Criticism about some types of exercises
There is a certain type of exercise that I don't think serves a purpose in teaching functions. In Stewart's textbook for example there is an applied project about using the derivatives to design a roller coaster. This type of exercise attempts to teach functions and calculus by applying it in a real life problem. However, there is a gap in its conceptualization. The applied project in the book tells you that you are designing a roller coaster and to do so you employ a quadratic function. First, why does the roller coaster have to have the shape of a function? The graph of a function is one thing. The shape of a roller coaster is something else. In the same way we can think on a parabola's segment as being a piece of the roller coaster, we could think on other functions such as the exponential or a sine. How do we decide which function to apply then? The book does not tell the answer, expecting us to make make the relationship between the graph of a function and the roller coaster with some kind of magical reasoning.

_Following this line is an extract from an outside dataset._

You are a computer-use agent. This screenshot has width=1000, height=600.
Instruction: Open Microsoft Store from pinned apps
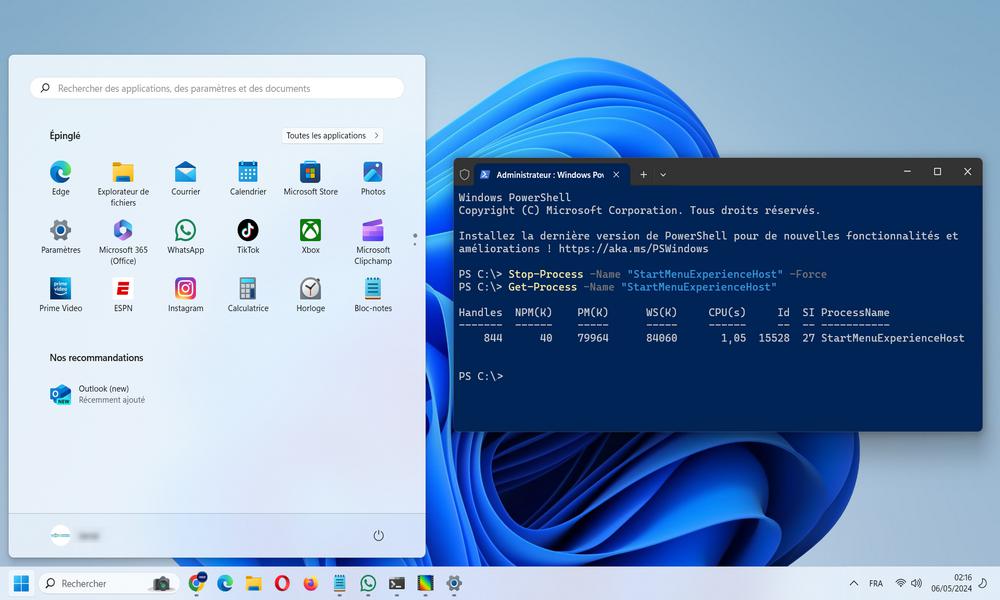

Suppose that there is a problem about building a bridge and some types of bridge have arches. The problem suggests applying the graph of a parabola as the shape of the arch because it's cool or pretty. Who writes those textbooks and proposes such problems? Mathematics, physics and engineering aren't about building structures out of beauty or faith. Of course there is architecture, art, comfort and even politics and religion in building structures. But a textbook shouldn't give the wrong idea that calculus and graph of functions can be simplified like that. To build a bridge, a roller coaster or other types of structures is a much more complex task than graphs of functions alone.
While I was reading an admission exam for some public university I came across a certain physics problem. It described the problem of a falling brick from the top of a building. The person who dropped the brick yelled to warn another person below. The problem was to calculate the time it'd take for the brick to fall and the person below to hear the warning and escape a possible death or serious injury. We sure know that the speed of sound is greater than the speed of a falling brick. However, I think that such problems oversimplify physics and mathematics in a way that could be deceptive. A similar issue was presented in the movie "The Miracle of the Hudson Flight". In the movie the captain was criticized for landing on the river because, according to some calculations, he should had had enough time to return to the airport and safely land there. In response the captain argued that there were multiple human behavioural and psychological factors that made such decision, returning to the airport, impossible to take.